For the data below, give again exactly the lines from the one containing "You are a GUI" through the one containing "Payment & Taxes (62, 2416)", both ends included, and no others.

→ **Exercise data**
.....

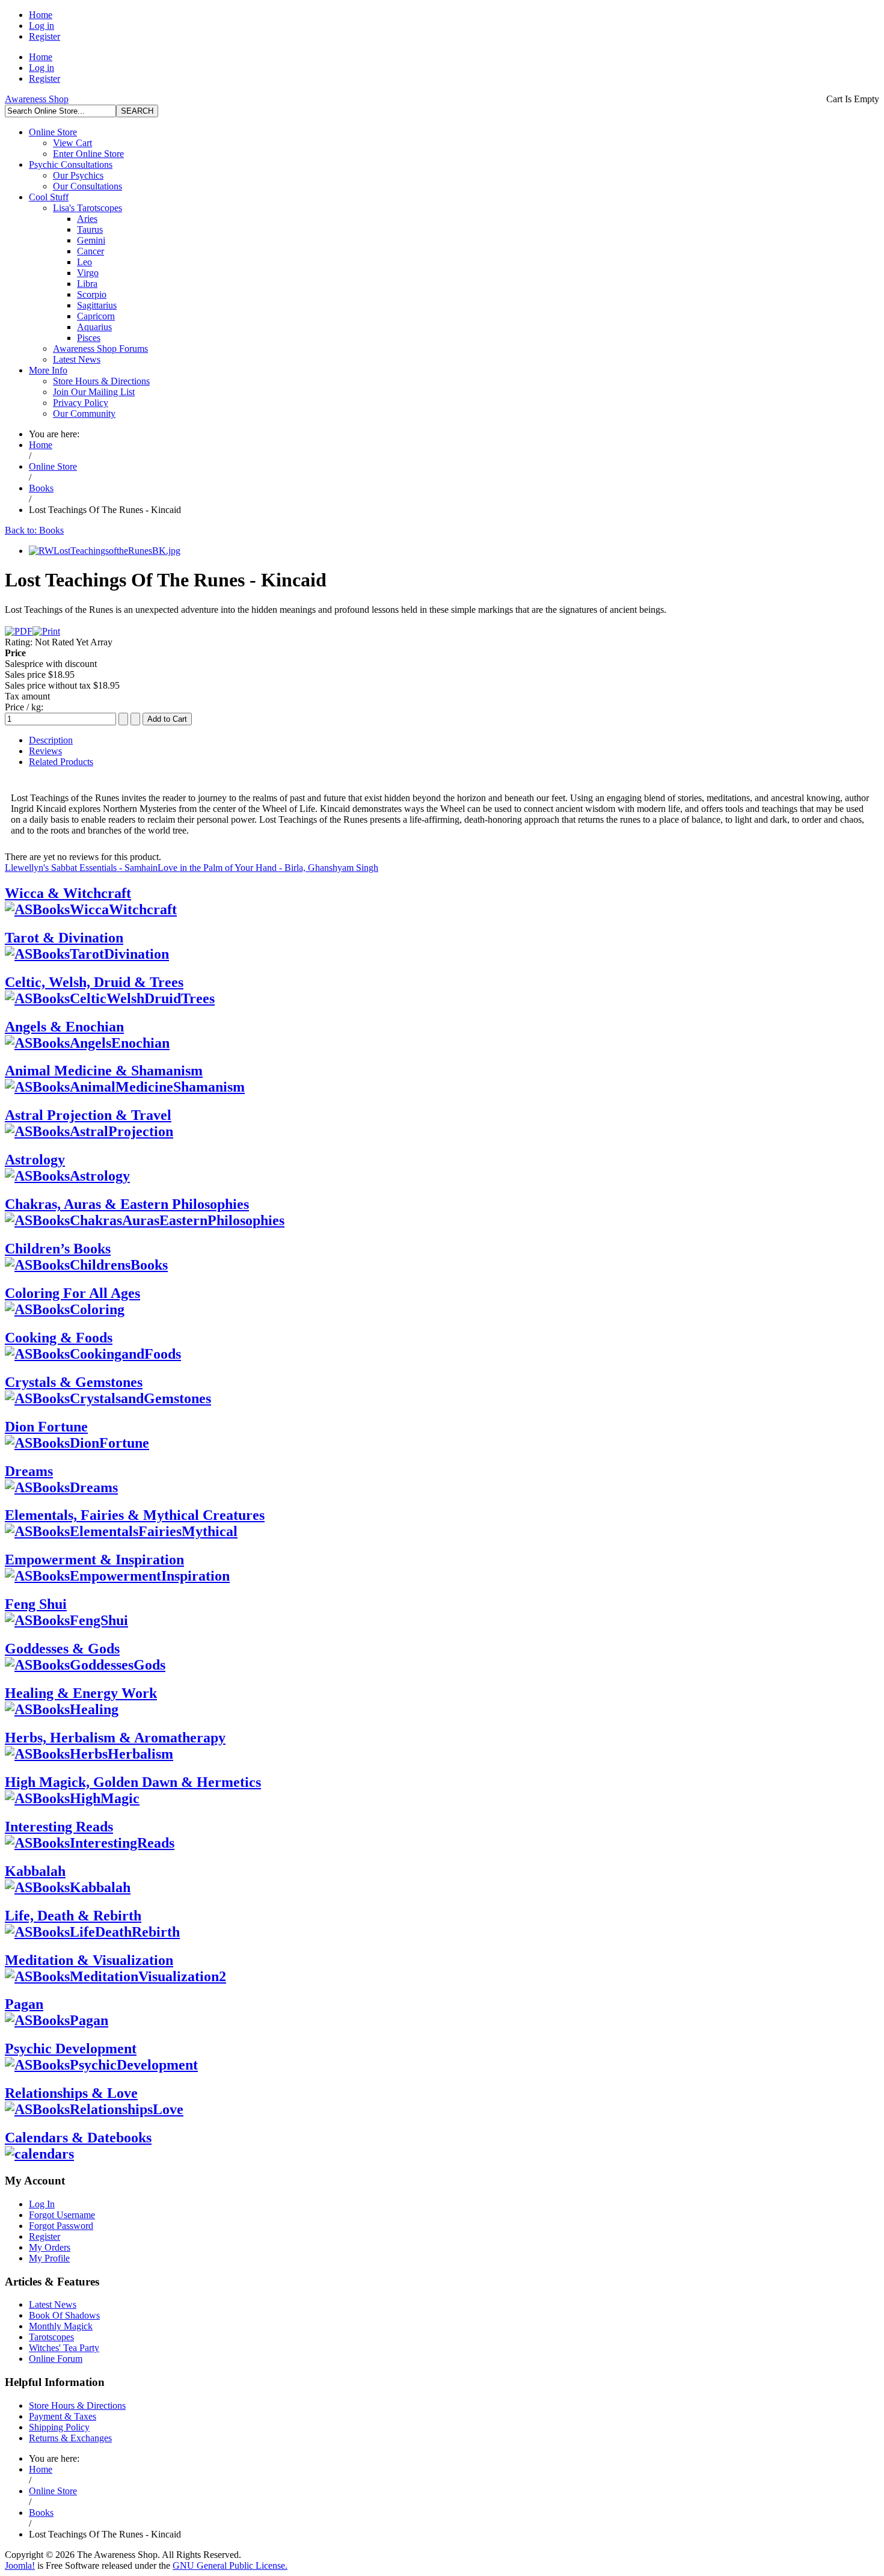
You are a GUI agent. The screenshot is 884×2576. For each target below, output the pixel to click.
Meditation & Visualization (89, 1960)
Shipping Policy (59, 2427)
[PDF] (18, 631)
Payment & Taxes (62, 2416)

.....

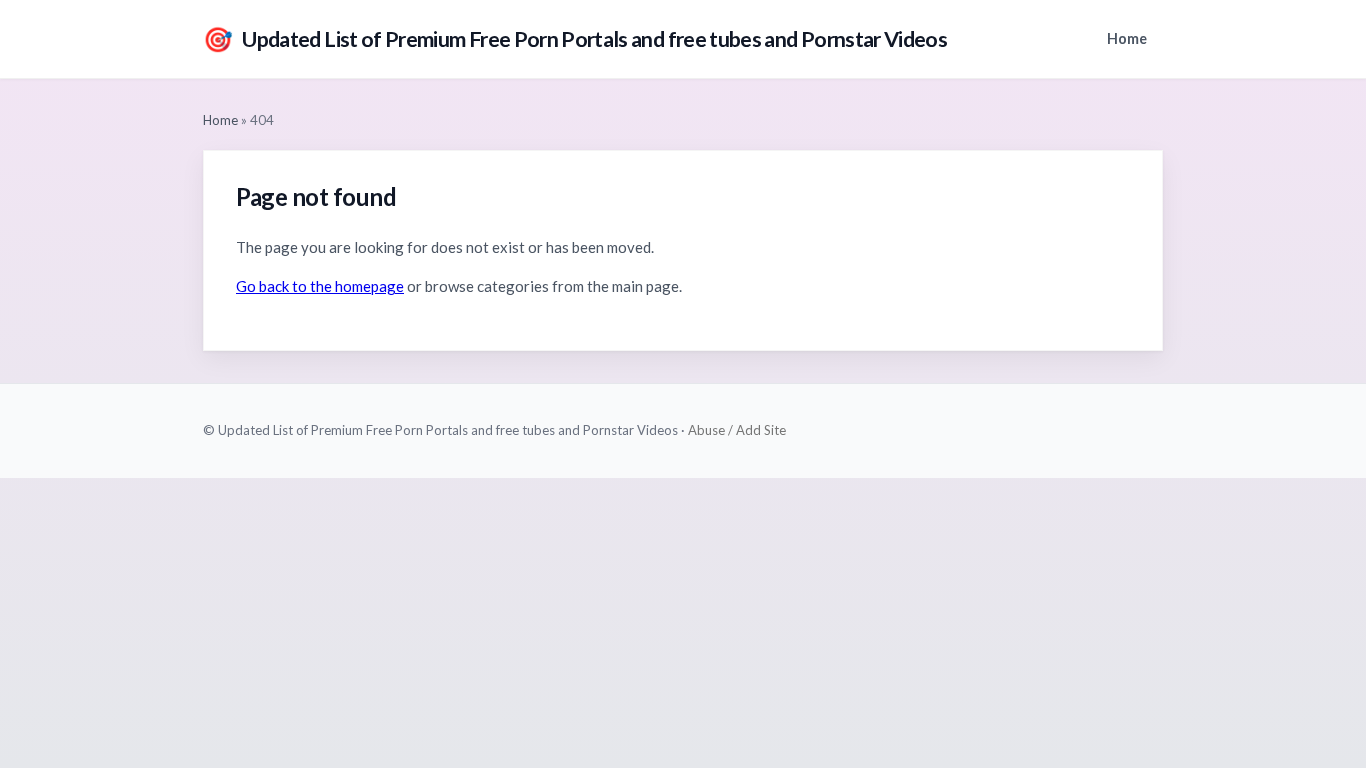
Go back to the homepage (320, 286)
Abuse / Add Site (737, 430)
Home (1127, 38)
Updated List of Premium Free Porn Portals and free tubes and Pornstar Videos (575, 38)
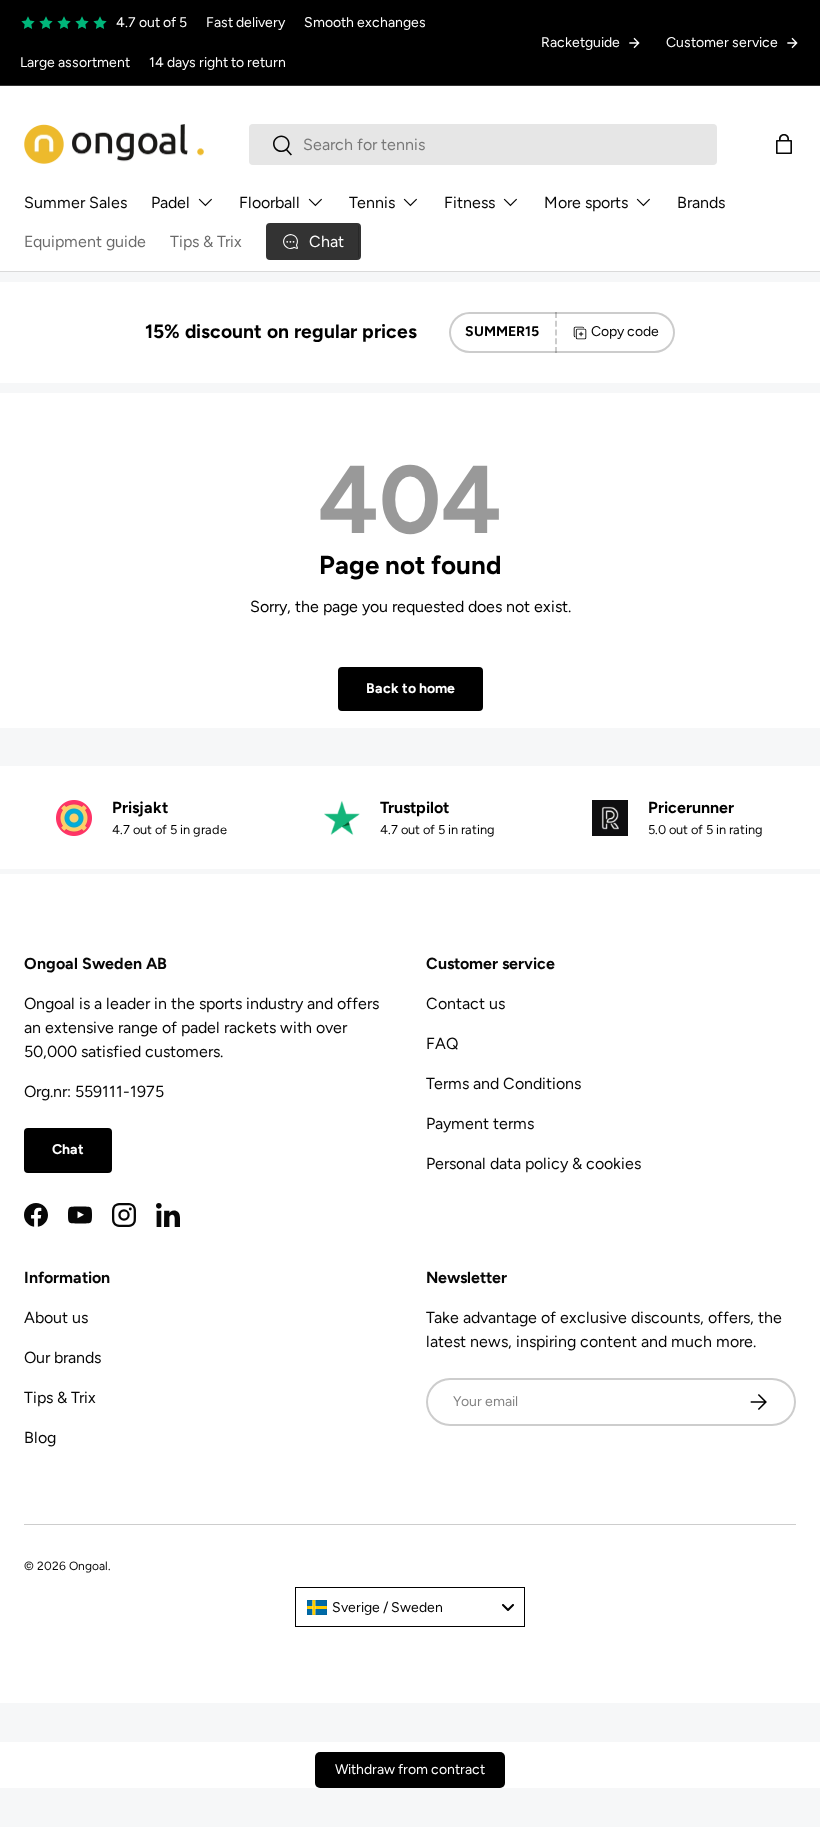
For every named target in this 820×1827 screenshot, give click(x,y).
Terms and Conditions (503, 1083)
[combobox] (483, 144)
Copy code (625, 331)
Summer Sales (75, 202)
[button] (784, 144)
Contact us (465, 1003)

.....

→ **Exercise answer**
You are a GUI agent. The screenshot is 884×2576. For each target below, output the pixel to click.
Meditation & Visualization (89, 1960)
Shipping Policy (59, 2427)
[PDF] (18, 631)
Payment & Taxes (62, 2416)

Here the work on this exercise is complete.